Companies manufacturing IoT devices recognize the growing threat of cyberattacks and the need to build security into their devices. These IoT and IIOT (Industrial IoT) devices range from small, battery-operated wireless sensors to sophisticated gateways and controls. There is a large variety of devices, and many are resource-constrained in that they have limited memory and computing power.
Although some IoT devices use standard Windows or Linux computing platforms, most are built on specialized hardware and a real-time operating system. But they all face a host of similar security challenges. All IoT devices must securely communicate with cloud systems, gateways, and other IoT devices. They must also be able to encrypt sensitive and private data they collect, and all must be hardened against cyberattacks.
Furthermore, system and network operators must be able to identify devices they install on their networks. It is critical to ensure a device is authentic before letting it be provisioned into an IoT solution or to communicate on an IoT network. Without some sort of verification, the threat of rogue and counterfeit devices remains unchecked.
For many over-burdened engineers and developers, security becomes just another item on an already long list of challenges bogging down projects. In many cases, engineers opt to jettison security requirements in favor of time to market. Not surprisingly, the result is a host of new devices hitting the market with inadequate security. For example, there are medical devices with hard-coded passwords, home routers with exploitable backdoors, and critical infrastructure controllers with a host of security vulnerabilities.
Security, however, does not need to be an overwhelming challenge for IoT engineers. By including a few basic security capabilities, IoT developers can ensure devices have essential security protection while also establishing a strong security foundation for adding security features down the road.
Device Identity in IoT security
Device identity plays two critical roles in the security of IoT devices and networks. First, device identity protects against the introduction of counterfeit devices into the network. Second, it enables strong authentication, a cornerstone of secure communication.
Protecting against counterfeits. Ensuring the authenticity of devices in an IoT network is paramount to the security of the overall IoT system. Rogue and counterfeit devices pose a serious threat to its operation.
Furthermore, counterfeiting electronic products is big business and these knockoff devices hurt the bottom line for OEMs. Counterfeiters will duplicate a device with shoddy materials and get it on the market by using a copy of the original manufacturer’s logo, as well as copies of certification-agency logos. OEM suffers loss in sales as well as damage to their reputations if counterfeit devices fail in the field. Outright counterfeiter production is not the only risk; there is also risk of overproduction from untrusted manufacturing facilities.
Beyond damage to revenues and brand reputation, counterfeit devices also pose a security risk. If a device is not genuine, its behavior is unknown. Fraudsters may build and sell counterfeited devices simply for money. But they may also develop counterfeit devices with nefarious intents. The device could be designed to steal data, interrupt operations of a critical system causing physical harm, or remotely disable a system as part of a ransomware attack.

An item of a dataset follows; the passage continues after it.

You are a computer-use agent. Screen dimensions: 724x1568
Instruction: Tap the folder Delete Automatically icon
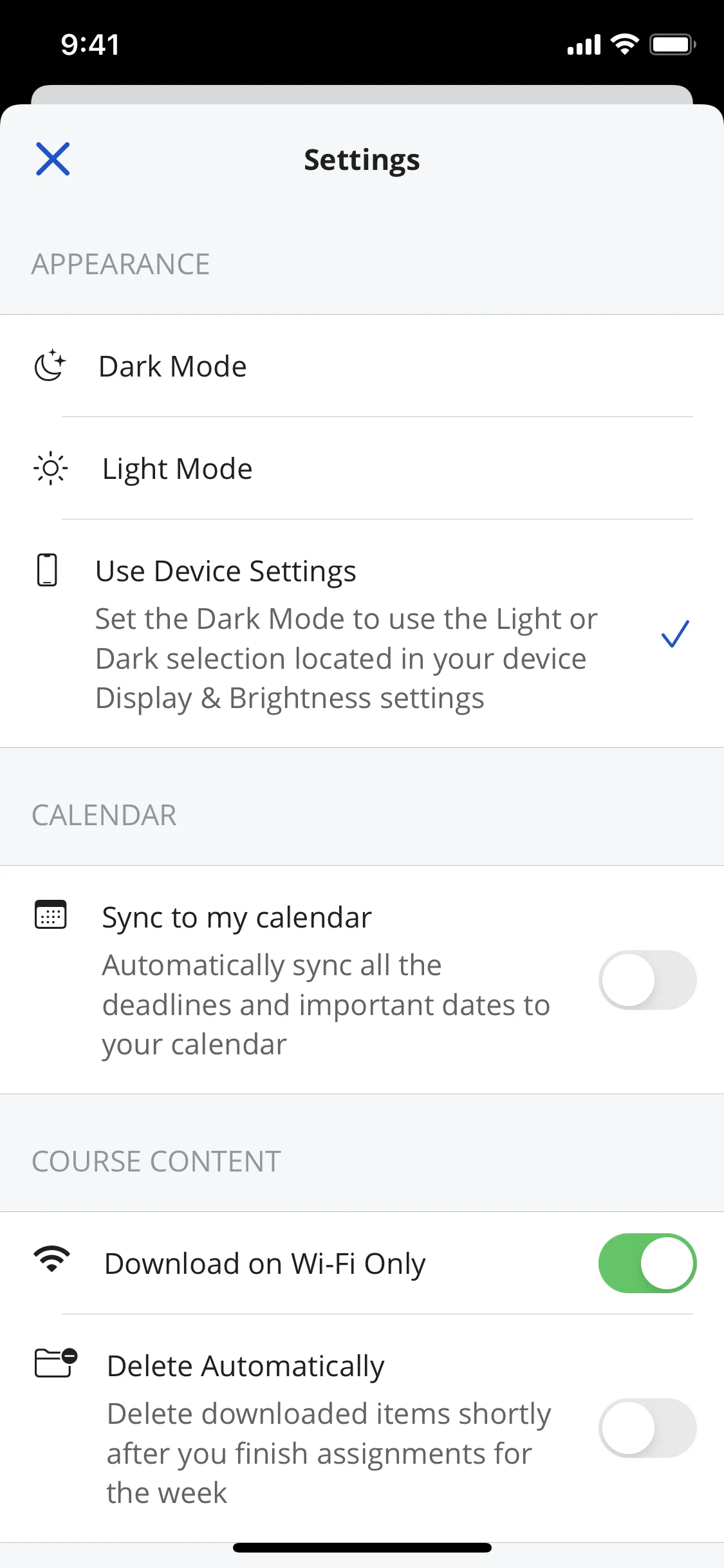pos(55,1363)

If the device is not genuine, manufacturers and end users don’t know what it is doing and are not even aware it cannot be trusted. Properly implemented device identity solves this problem.
Secure authenticated communication. Communications using secure protocols is a fundamental requirement for protecting the IoT. Security protocols ensure data and commands exchanged are encrypted and cannot be intercepted, spoofed, or manipulated. These protocols use strong authentication to protect against control commands sent to IoT devices from unauthorized devices. But communications are only secure if you know who you are communicating with.

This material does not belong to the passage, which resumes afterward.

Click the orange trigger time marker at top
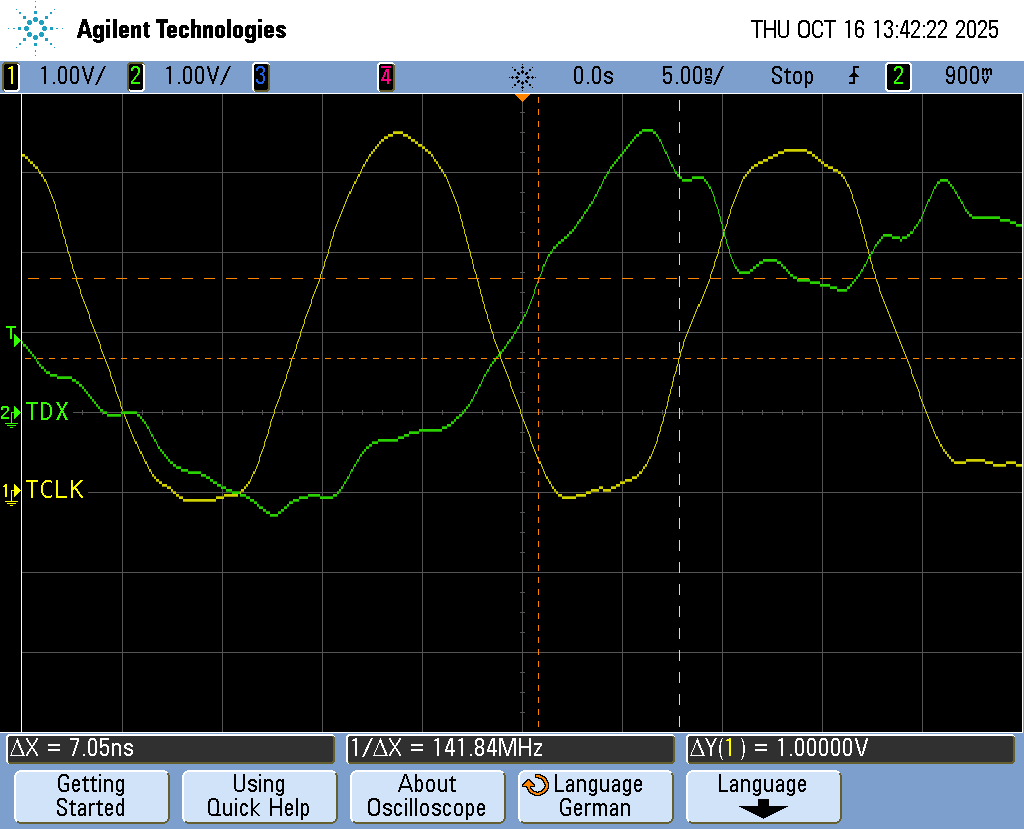1024x829 pixels. (522, 97)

The most common security protocols for protecting Ethernet-based communication in IoT devices are TSL (SSL; transport layer security, which replaced the older secure socket layer), DTLS (datagram transport layer security), and SSH (secure shell). TLS is available for most embedded platforms, and the security protocol is the most widely used and well-understood. When devices communicate using these protocols, they first authenticate each other before sharing commands or data. They handle authentication by using certificates to validate the other party’s identity.

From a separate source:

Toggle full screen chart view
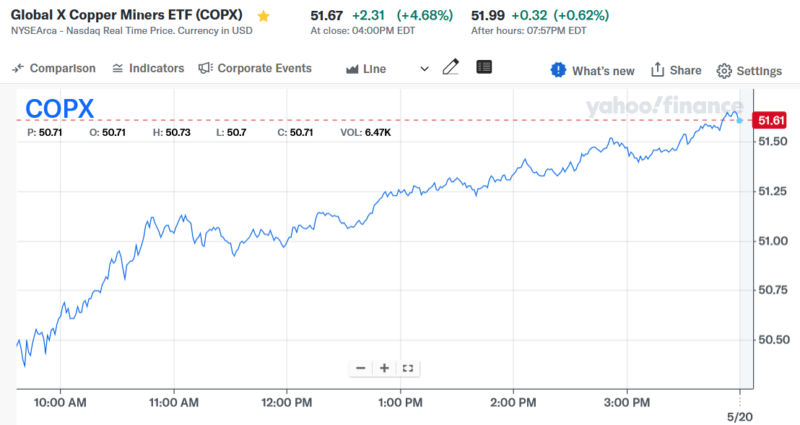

Establishing strong device identity. A strong device identity is necessary for secure communications and protection from counterfeit devices. Certificate-based authentication using PKI (public key infrastructure) is a proven, scalable way to set up a device identity across a wide range of domains and is well-suited for IoT.
Certificate issuance and management can be automated, eliminating manual processes and minimizing errors. Certificates eliminate the inherent problems of password-based authentication and other weak authentication mechanisms. Used this way, digital certificates give users strong and effective authentication. Devices also reliably authenticate other legitimate devices, preventing unauthorized communication with rogue devices and unauthorized systems.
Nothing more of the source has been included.